I wonder if this is true for me as a EU citizen. Per the GDPR, companies can use personal data without consent when there is a legal requirement, but I think they can't just hand it out without consent when they just feel like it.
Maybe that is where the warrant comes in, to make it plausible that it is required?
I guess we'll find out when they arrest the first EU citizen based on this data.
The GDPR states that there is a list of purposes which allows member states law to restrict the scope of the GDPR[0]. One of these purposes is "the prevention, investigation, detection or prosecution of criminal offences or the execution of criminal penalties, including the safeguarding against and the prevention of threats to public security".
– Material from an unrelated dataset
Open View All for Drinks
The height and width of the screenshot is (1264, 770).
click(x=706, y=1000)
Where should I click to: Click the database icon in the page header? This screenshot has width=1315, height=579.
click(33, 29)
German law uses this to allow "non-public" controllers/processors (aka companies) to give data to German (and EU) law enforcement[1]. The police still needs to specify legal grounds, e.g. the investigation of a concrete alleged crime, and "drag net" investigations are generally not legal. The controller/processor has no obligation to give data to the police if they just ask, but it can if the police request is narrow enough and names the legal grounds. If there is a court order, that's another matter, then the company is obligated to provide the data.
But what about the US law enforcement wanting data about some German citizen within the scope of the GDPR and German law? A service provider is not allowed to give US law enforcement such data[2][3], but in this case the US law enforcement will usually use the mutual legal assistance treaty (MLAT) between the US and Germany to ask the German police for help, and the German police will then essentially ask for the data and (provided there are legal grounds) the service provider is allowed to pass data to the German police, which passes it back to the US law enforcement.
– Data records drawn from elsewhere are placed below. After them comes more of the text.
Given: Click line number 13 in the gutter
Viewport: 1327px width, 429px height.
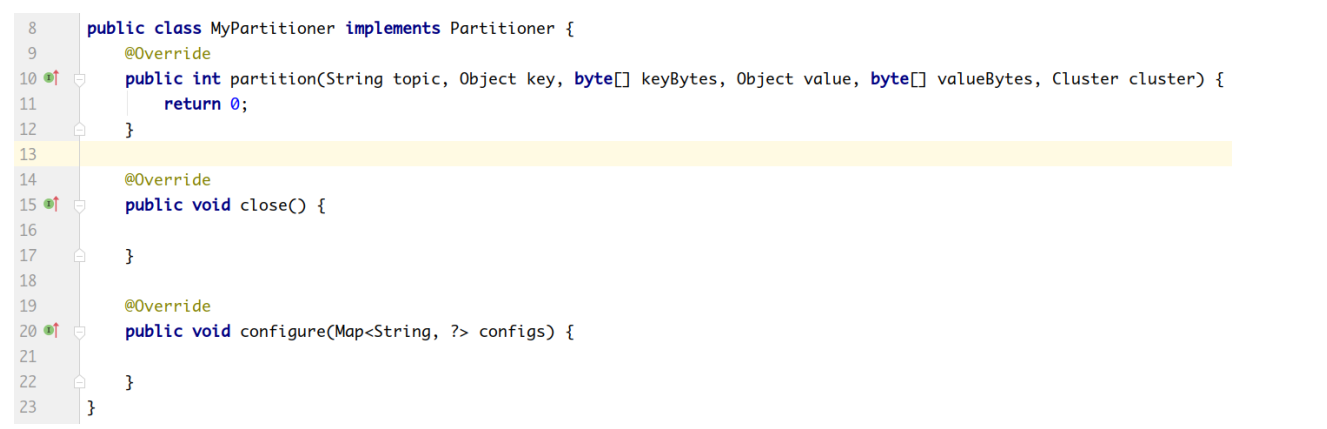Looking at the screenshot, I should tap(27, 154).
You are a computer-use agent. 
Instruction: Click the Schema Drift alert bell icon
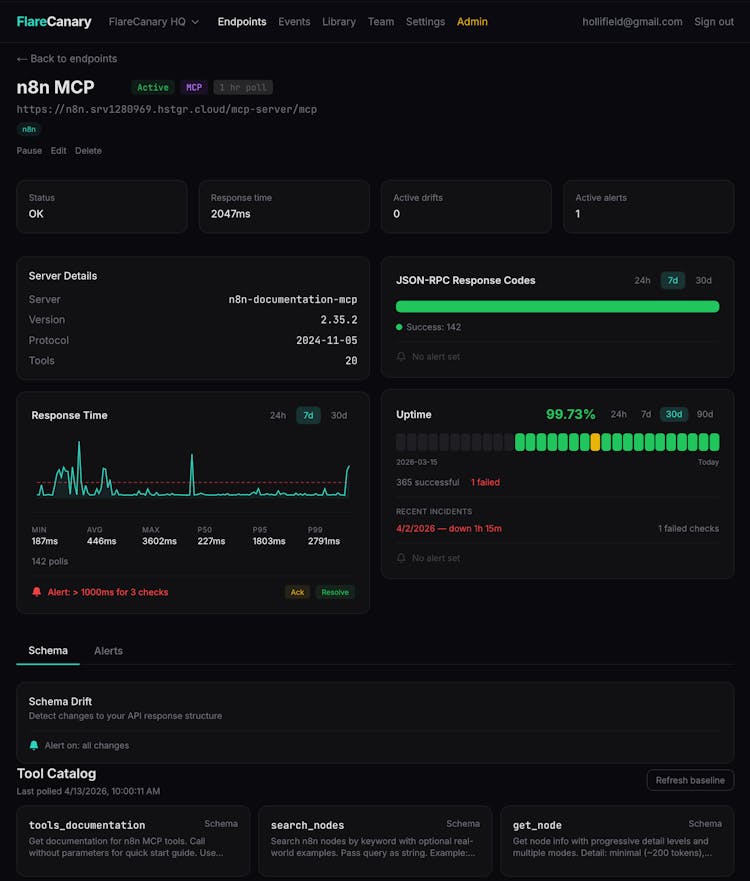pos(34,745)
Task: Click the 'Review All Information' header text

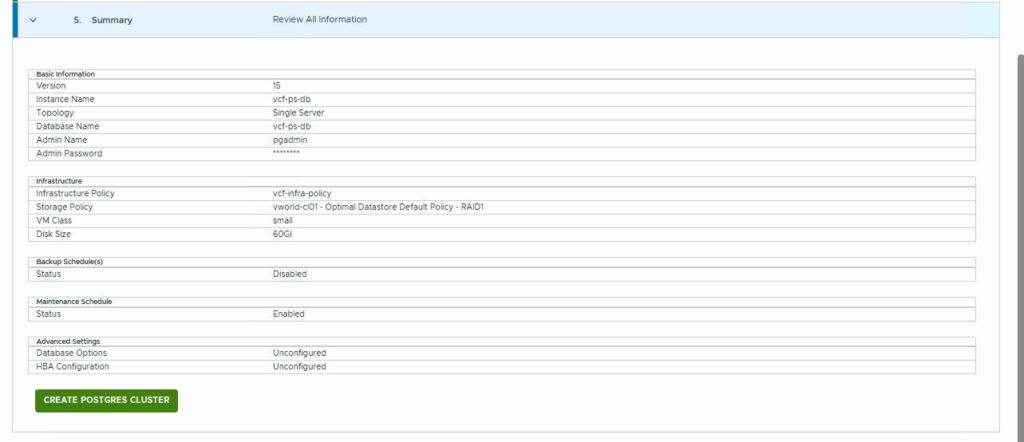Action: (319, 20)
Legislation in other EU member states is mostly quite similar.
[3] But it really becomes complicated when the service provider is under US jurisdiction (in this example). Then the service provider is caught between competing law of two different jurisdictions and is in the unfortunate position to decide what law to break.
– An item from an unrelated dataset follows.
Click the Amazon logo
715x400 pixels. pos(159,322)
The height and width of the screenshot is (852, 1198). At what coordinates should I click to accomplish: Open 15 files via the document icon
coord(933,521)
IANAL but the answer appears to be no. Even an actual warrant doesn't count. Legal processing has to be required by the law of an EU member state, US court rulings don't count
That's not to say I know how a Google would react to a US warrant about an EU citizen (especially given the CLOUD act https://en.wikipedia.org/wiki/CLOUD_Act) but from what I can tell it's not permitted under GDPR
Maybe that is where the warrant comes in, to make it plausible that it is required?
I guess we'll find out when they arrest the first EU citizen based on this data.